Created by Tibetan nuns living in exile, this wrist mala features a traditional and distinctive knotted finishing. Yak Bone malas are often used for traditional practices to subdue the wrathful elements. Wrist malas are used as an aid in counting prayers or mantras in a similar way to their full 108 bead mala counterparts. Beginning with the first bead to the right of the big Buddha bead, a mantra (or prayer) is recited while telling the bead. This is repeated around the mala until the big Buddha bead is reached. The mala is then flipped and the count begins again. The big Buddha bead is not counted. Wrist malas are made with various numbers of beads. It falls to the practitioner to count the beads and determine the number of repetitions necessary to achieve the total desired for the practice.

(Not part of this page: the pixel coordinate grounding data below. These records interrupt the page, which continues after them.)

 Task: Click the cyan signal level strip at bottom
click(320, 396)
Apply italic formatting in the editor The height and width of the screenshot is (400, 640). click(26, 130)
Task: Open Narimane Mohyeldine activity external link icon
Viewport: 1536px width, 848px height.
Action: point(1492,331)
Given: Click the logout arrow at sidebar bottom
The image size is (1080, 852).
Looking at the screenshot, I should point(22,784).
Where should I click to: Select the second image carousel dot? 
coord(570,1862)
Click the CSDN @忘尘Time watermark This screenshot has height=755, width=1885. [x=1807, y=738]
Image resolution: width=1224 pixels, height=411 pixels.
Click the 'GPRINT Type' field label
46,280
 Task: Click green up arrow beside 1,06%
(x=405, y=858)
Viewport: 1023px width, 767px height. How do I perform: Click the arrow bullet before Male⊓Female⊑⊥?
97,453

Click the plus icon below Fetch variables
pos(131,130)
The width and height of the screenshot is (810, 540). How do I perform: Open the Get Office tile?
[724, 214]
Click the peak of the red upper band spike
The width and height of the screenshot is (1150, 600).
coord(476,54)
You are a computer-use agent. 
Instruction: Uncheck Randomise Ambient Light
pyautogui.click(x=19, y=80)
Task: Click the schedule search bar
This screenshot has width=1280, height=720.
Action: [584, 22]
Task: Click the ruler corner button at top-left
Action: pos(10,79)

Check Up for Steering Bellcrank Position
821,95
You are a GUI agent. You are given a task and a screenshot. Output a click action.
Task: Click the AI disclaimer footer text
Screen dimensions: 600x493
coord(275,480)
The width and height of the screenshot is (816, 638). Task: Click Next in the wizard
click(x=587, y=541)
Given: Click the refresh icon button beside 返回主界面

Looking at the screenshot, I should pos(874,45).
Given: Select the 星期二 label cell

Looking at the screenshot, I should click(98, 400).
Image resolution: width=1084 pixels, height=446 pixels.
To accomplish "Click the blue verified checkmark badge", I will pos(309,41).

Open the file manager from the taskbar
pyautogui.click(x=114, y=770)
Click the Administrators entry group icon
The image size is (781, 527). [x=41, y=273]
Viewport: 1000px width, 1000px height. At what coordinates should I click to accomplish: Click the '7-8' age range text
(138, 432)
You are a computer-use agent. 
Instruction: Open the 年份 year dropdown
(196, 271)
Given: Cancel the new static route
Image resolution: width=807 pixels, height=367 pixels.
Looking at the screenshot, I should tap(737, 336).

This mala is made from hand painted Yak bone. Yak is an important animal in Tibet as they are used as packing animals for the nomadic tribes. The Tibetans honor their passing by creating these beautiful malas and using them in their meditative practice so that the animals can continue to be of service as they pass from this consciousness to another. All the yak bones used in our jewelry are the leftover from the domestic population that died from natural causes. The beads are 7 - 9mm.
Purchases of this other Tibetan Nun's Project items helps support education, building projects and other essential needs within the Tibetan Nuns Project community based in Northern India. This is a Fair Trade Item.